── Materials provided
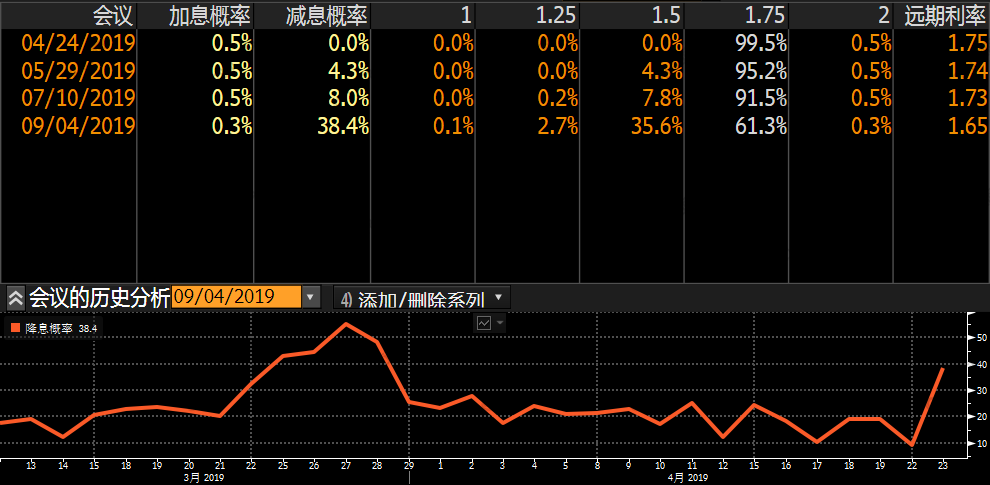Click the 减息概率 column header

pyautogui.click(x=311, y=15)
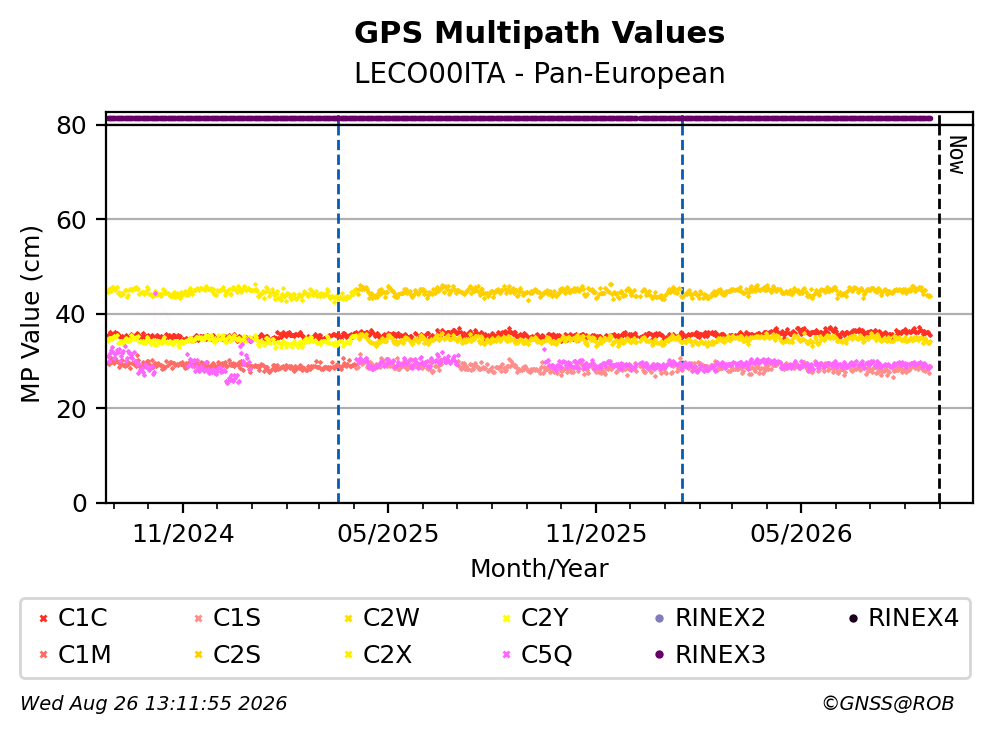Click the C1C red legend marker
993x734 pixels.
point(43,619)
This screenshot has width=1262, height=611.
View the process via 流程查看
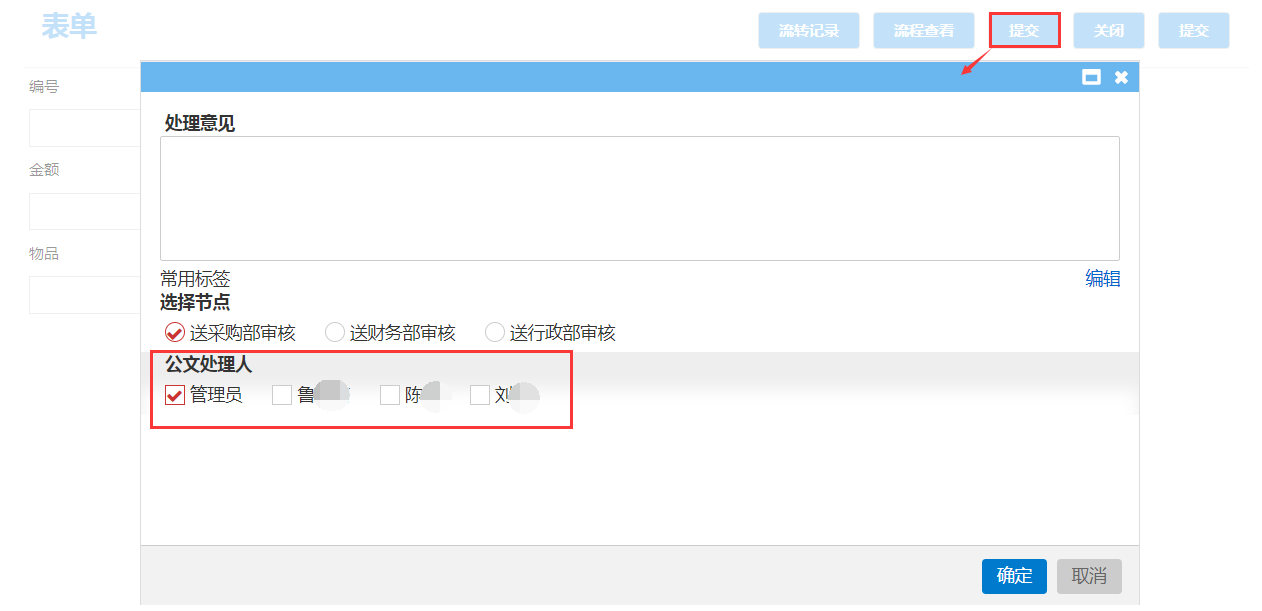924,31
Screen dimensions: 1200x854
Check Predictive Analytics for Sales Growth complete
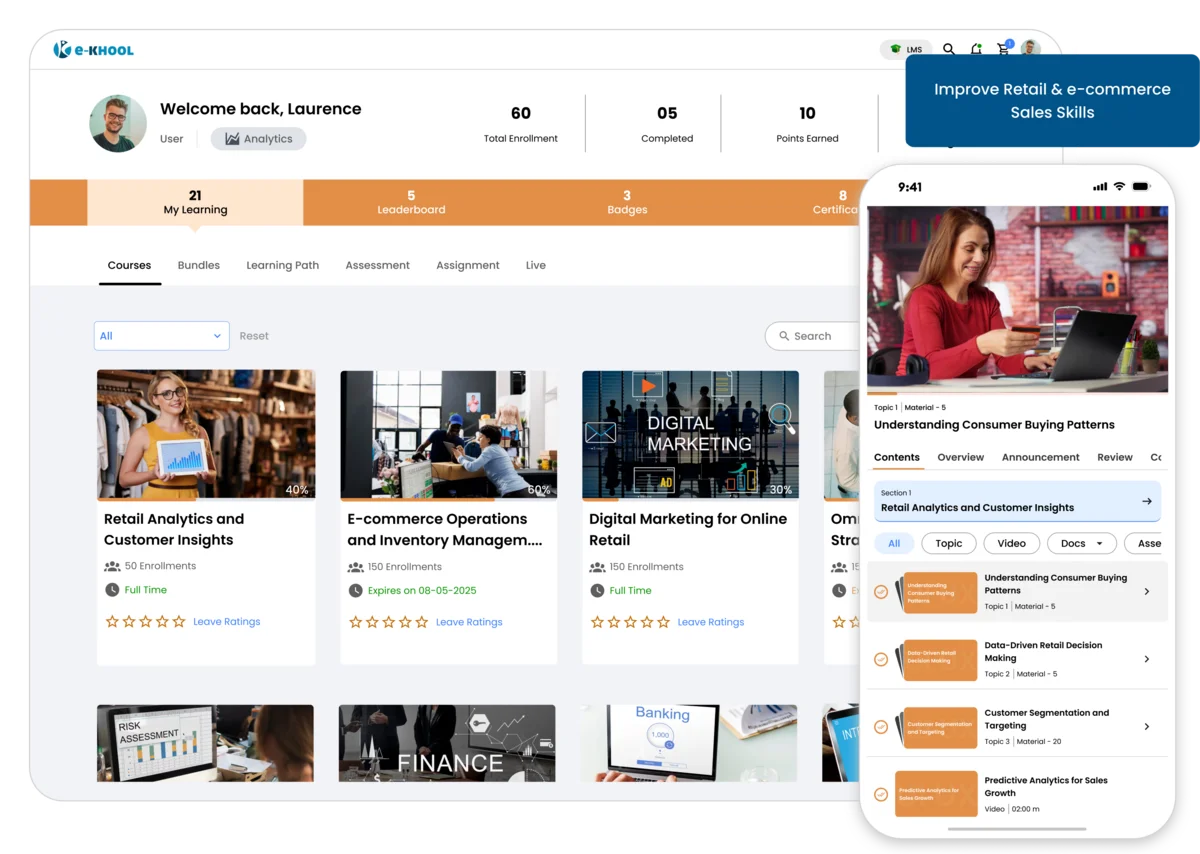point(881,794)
────
* [Written task]:
Retype the entries, starting at the line with "This screenshot has width=1262, height=611." and continuing up to and including the last line of the entries. Leave the pictures out of your answer.

* [Finished answer]:
This screenshot has width=1262, height=611.
View the process via 流程查看
924,31
Screen dimensions: 1200x854
Check Predictive Analytics for Sales Growth complete
point(881,794)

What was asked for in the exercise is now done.